Mi viejo era un ferviente lector de novelitas de cowboy las cuales intercambiaba con el talabartero de la esquina opuesta a la nuestra.
En un ambiente inundado de música clásica Don Enrique Kaenel, el talabartero, trabajaba y era muy singular a la hora del intercambio: Tomaba las novelas que le alcanzaba y procedía a buscar de un antiquísimo mueble un libraco inmenso de esos de contabilidad donde figuraba el haber y debe y en él revisaba atentamente sus anotaciones. Si al libro lo había leído ya, olvídate, no lo quería. Yo. de manera opuesta. agarraba lo que me daba sin chistar.
Mientras tanto me decía: - ¿Sabes lo que estás escuchando? Y yo no, ni idea. Entonces me contaba: este es Johann Sebastian Bach, Otro día Ludwig van Beethoven, y así empecé a conocer algo de esa música que me era tan intrigante y ajena pues en casa se oían tangos y folklore.
Con el tiempo fui aprendiendo que Bach era más picantecito, Mozart rápido y Beethoven mas melodioso. Eso al menos creía yo.

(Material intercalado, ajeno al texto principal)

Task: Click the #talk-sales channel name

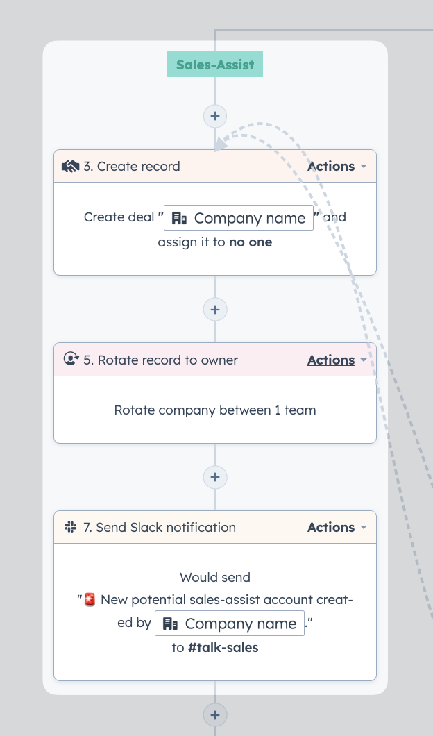Action: 223,648
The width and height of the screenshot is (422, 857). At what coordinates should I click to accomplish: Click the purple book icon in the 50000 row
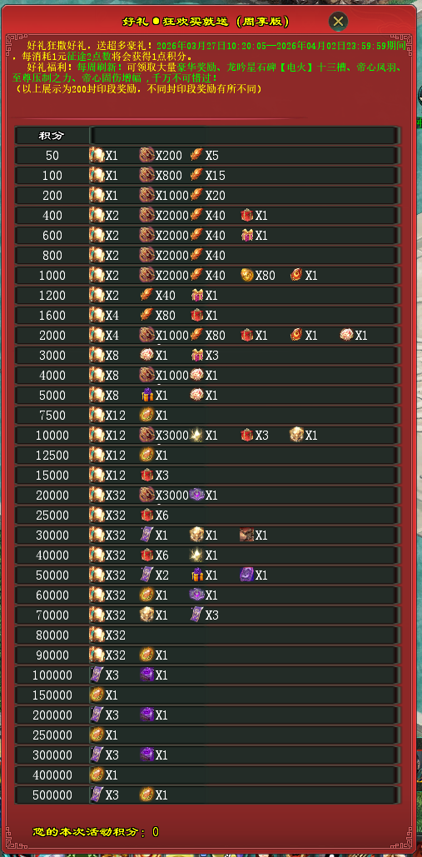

La radio era muy, pero muy antigua. De madera con cuatro grandes y redondos botones de volumen, agudos, graves y una para navegar el dial. Siempre lustrada e impecable y a la altura del parlante que se encontraba por debajo había un paño como para proteger al sonoro elemento que nos daba una perfecta fidelidad.
Un día don Enrique estaba atendiendo a un señor que le había traído una montura de potro para reparar y me dijo. Esperame Gochi ya hacemos el intercambio.
Mientras los señores acordaban detalles del cuero que usarían el precio y otros menesteres, curioso, levanté la tela para ver qué tipo de parlante producía semejante calidad de sonido y grande fue mi sorpresa al ver que ahí detrás estaba una TÓNOMAC SÚPER PLATINO con su planisferio de usos horarios y su ruedita, impecable.
Creo que me vio, pero jamás comentamos sobre el tema. Semana a semana se tornaron más didácticas las escuchas, pero de la radio no se habló jamás y así estuvo bien.